DIRECTIVE: Return every line of the items below that contains the string "This".

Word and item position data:
## START

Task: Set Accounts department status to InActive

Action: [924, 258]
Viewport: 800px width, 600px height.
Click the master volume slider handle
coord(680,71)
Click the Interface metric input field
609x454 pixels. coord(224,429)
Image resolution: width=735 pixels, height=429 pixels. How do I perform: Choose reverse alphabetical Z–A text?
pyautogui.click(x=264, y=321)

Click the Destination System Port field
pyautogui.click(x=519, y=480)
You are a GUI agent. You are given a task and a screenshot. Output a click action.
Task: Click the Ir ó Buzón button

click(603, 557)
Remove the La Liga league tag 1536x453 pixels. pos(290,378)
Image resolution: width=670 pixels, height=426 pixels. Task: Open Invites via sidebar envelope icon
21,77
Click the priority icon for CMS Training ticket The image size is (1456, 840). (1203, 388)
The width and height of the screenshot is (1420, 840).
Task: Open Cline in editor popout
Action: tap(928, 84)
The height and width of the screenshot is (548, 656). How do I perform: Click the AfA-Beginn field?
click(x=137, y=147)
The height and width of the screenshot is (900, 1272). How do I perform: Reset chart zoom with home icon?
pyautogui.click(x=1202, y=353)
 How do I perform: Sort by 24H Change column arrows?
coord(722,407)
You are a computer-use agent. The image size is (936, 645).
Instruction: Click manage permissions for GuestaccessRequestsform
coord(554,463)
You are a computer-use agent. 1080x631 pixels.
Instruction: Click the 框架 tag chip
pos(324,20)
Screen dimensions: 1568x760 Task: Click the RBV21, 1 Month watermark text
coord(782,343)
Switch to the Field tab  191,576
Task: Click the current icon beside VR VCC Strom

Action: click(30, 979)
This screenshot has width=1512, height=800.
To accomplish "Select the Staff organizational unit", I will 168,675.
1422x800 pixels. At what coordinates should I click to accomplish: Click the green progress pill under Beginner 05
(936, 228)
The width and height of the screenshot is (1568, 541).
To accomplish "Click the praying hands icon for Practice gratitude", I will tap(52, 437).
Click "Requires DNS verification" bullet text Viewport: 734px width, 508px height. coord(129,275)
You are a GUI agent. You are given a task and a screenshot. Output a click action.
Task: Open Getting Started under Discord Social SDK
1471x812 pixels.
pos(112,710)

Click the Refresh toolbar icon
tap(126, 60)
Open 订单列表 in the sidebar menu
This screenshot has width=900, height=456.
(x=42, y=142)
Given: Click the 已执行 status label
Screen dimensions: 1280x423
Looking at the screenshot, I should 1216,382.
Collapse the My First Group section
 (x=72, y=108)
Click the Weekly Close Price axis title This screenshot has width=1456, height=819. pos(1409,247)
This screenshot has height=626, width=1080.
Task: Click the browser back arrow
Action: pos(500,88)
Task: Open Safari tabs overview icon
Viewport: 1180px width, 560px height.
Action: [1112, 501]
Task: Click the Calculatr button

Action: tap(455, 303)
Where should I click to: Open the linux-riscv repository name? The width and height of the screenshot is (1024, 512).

## END

PROBLEM SOLUTION:
This screenshot has width=1512, height=800.
This screenshot has width=900, height=456.
Click the Weekly Close Price axis title This screenshot has width=1456, height=819. pos(1409,247)
This screenshot has height=626, width=1080.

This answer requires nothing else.